As shown in FIG. 6, in the present embodiment, a first memory device 230 and a second memory device 250 are flash memories and are respectively disposed on the bottom surface 211B and the corresponding top surface 211A of the component section 211 of the printed circuit board 210 by way of COB processes and are electrically connected to the printed circuit board through wire bonding. Additionally, the controller 240 is a semiconductor chip disposed on the bottom surface 212B of the insertion section 212 of the printed circuit board 210 located inside the USB connector 210 by way of a flip chip process. Therefore, the footprints occupied by the controller and the corresponding empty footprint as in a conventional flash drive are saved without interfering with the electrical connections of the contact fingers 220 when plugging in the flash drive 200.
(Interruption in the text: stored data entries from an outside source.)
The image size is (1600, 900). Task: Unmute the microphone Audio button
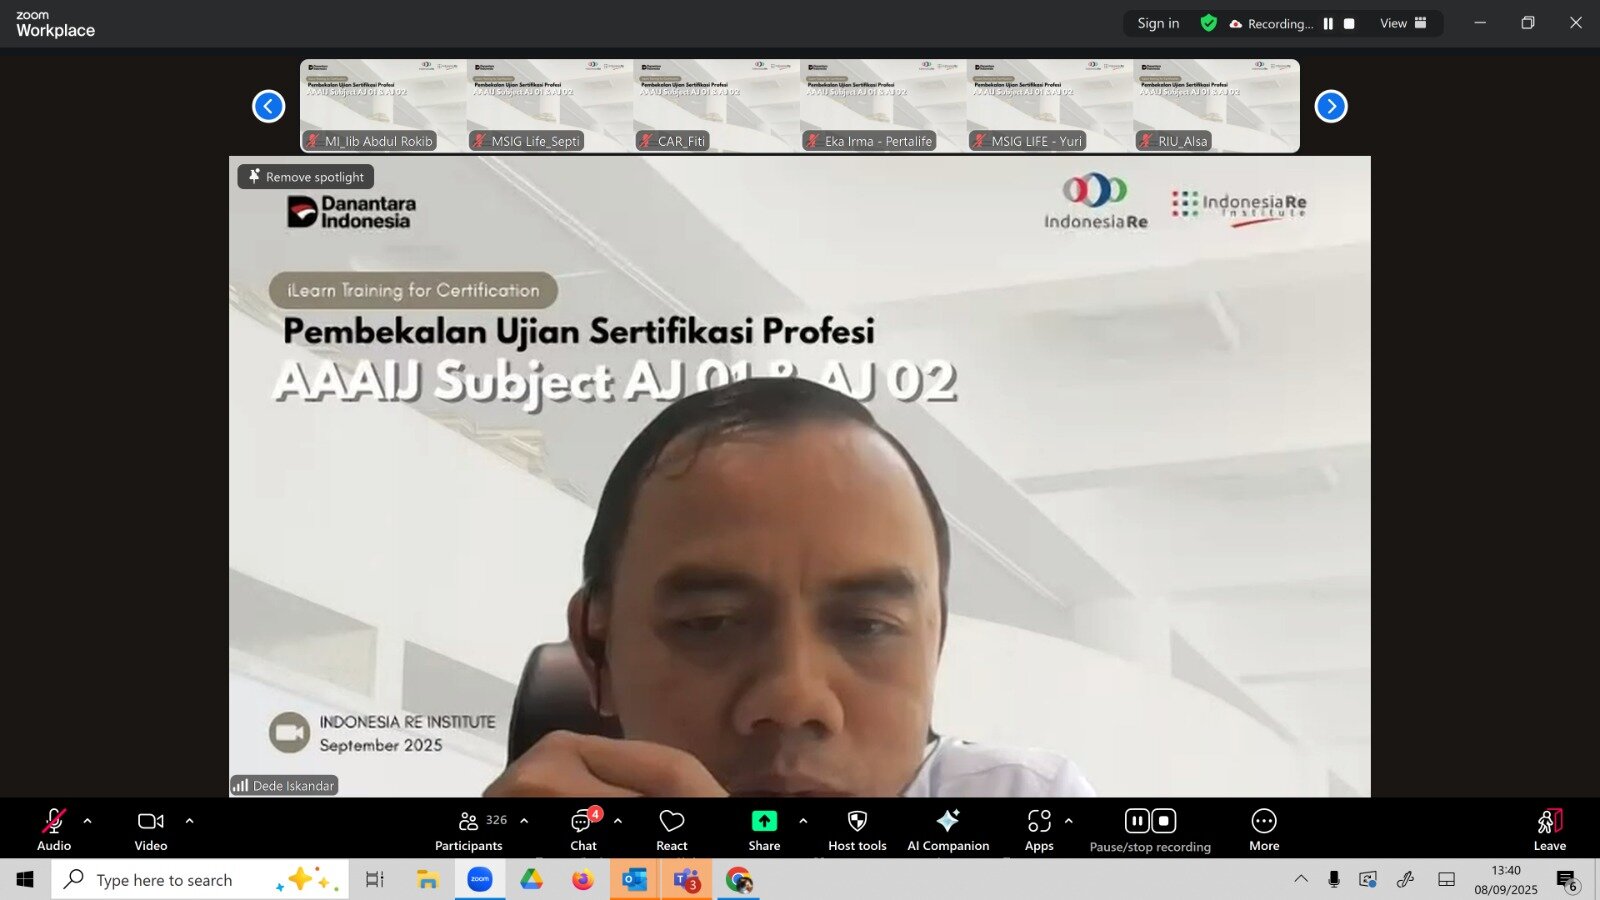pyautogui.click(x=54, y=829)
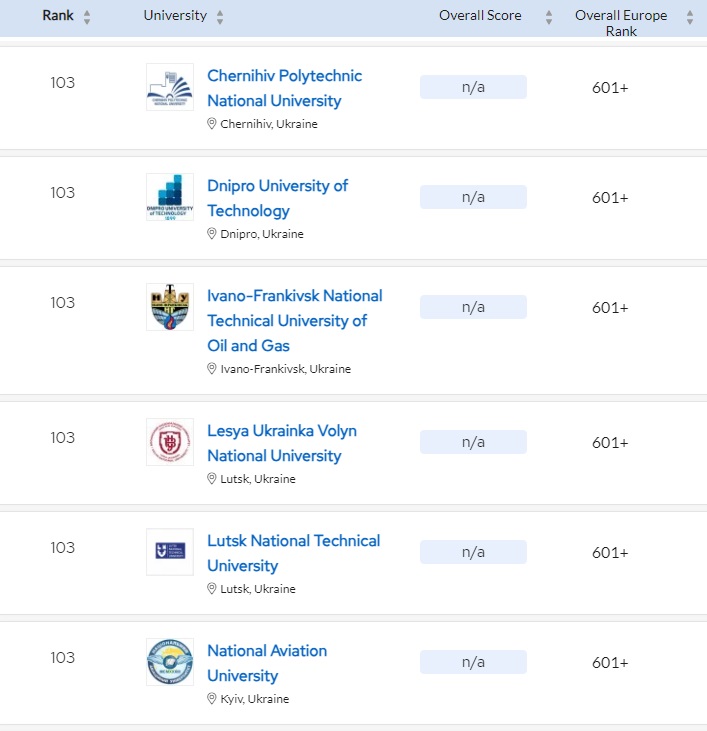
Task: Click Chernihiv Polytechnic National University logo
Action: pyautogui.click(x=170, y=87)

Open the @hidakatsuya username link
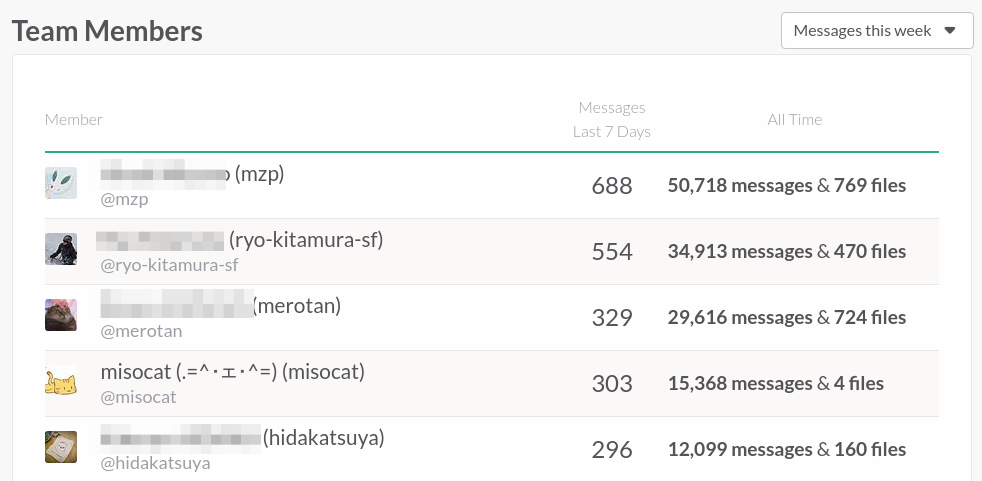click(156, 463)
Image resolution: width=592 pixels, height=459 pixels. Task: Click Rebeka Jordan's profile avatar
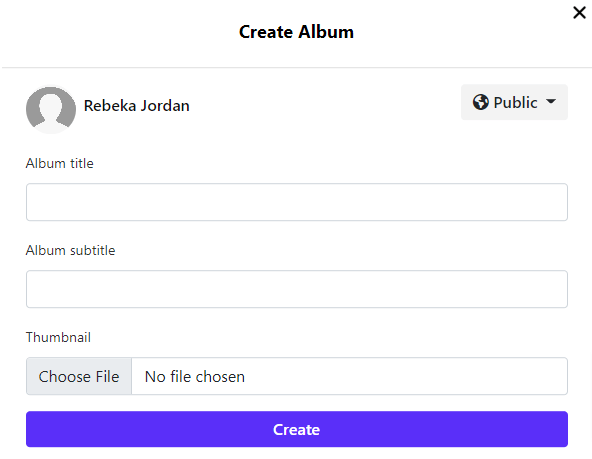pyautogui.click(x=51, y=109)
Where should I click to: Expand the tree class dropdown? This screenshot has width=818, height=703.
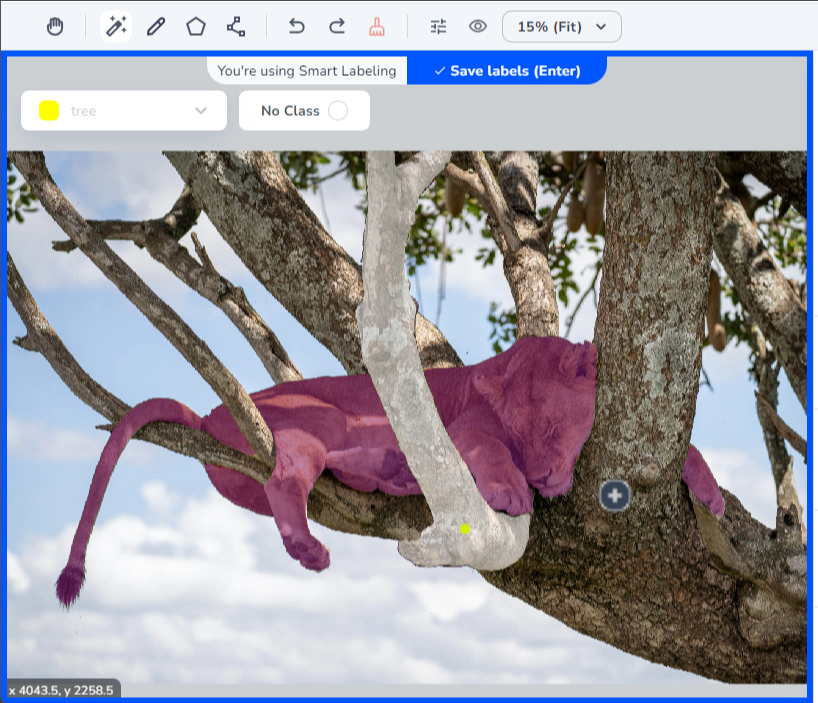pos(124,111)
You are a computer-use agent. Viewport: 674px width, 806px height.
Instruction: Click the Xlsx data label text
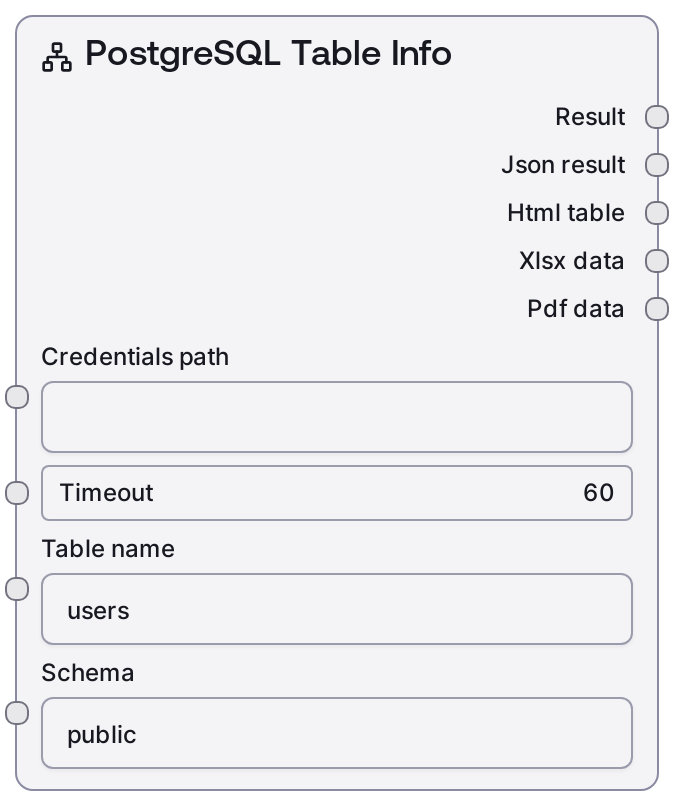(x=572, y=261)
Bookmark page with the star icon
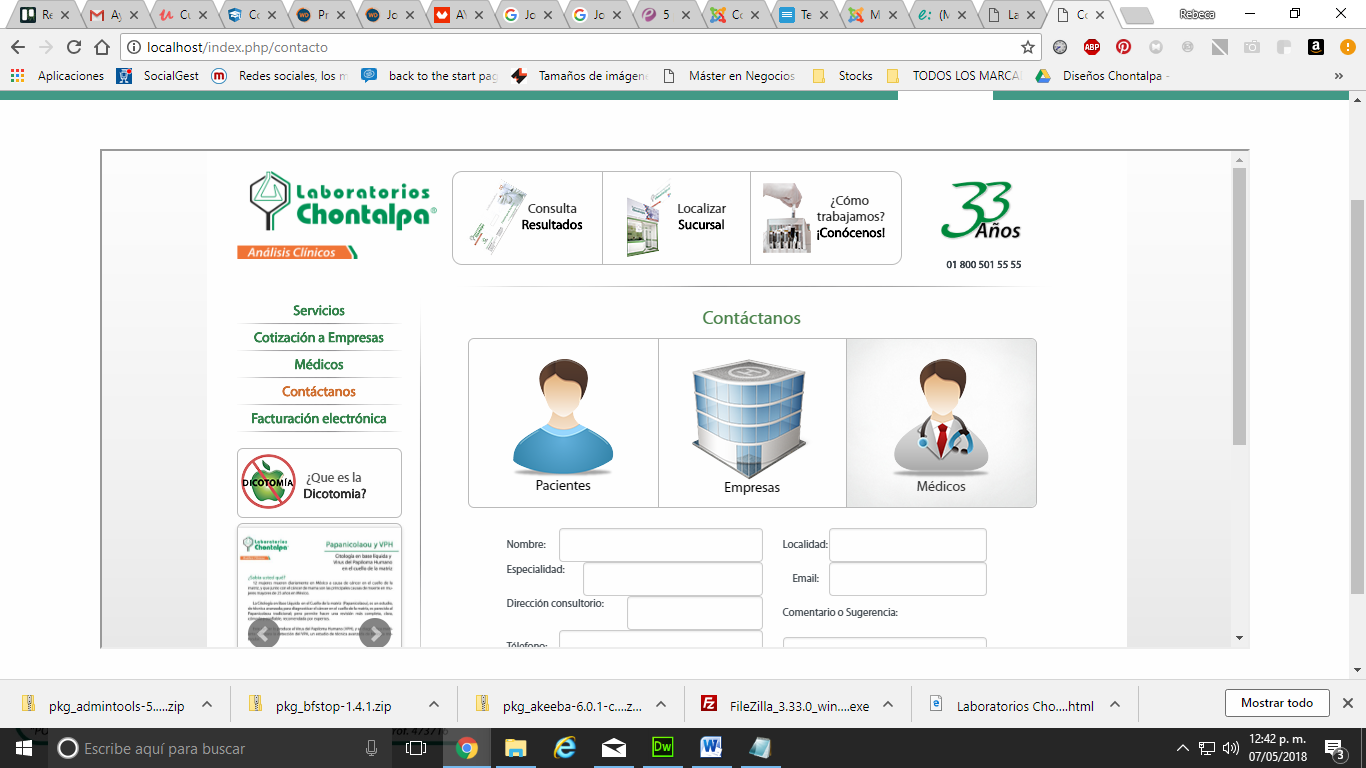This screenshot has height=768, width=1366. coord(1027,47)
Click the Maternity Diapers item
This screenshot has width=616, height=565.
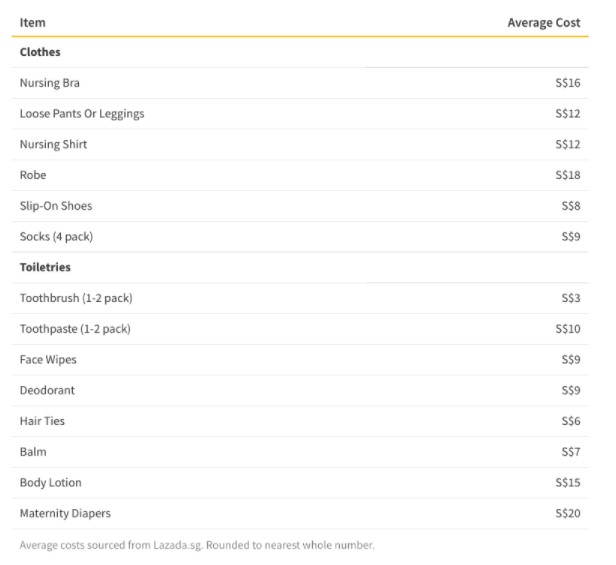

More specifically, as shown in FIG. 6, in the present embodiment, the flash drive 200 further comprises an encapsulant 280 formed on the bottom surface 211B of the component section 211 and on the bottom surface 212B of the insertion section 212 to encapsulate the first memory device 230 and the controller 240 to increase the board strength of the printed circuit board 210 to avoid damages of the controller 240 when plugging in the flash drive 200. Specifically, the encapsulant 280 is further disposed on the top surface 211A of the component section 211 to encapsulate the second memory device 250 with the contact fingers 220 exposed for data access purposes.

After encapsulation, a shell 270 is provided to enclose the encapsulant 280 and provide the external protection of the flash drive 200. The shell 270 can be made from different non-metallic materials, such as plastic, ABS, or polymers to achieve different appearances of the flash drive 200 and to lower manufacturing costs.

The above description of embodiments of this invention is intended to be illustrative but not limiting. Other embodiments of this invention will be obvious to those skilled in the art in view of the above disclosure.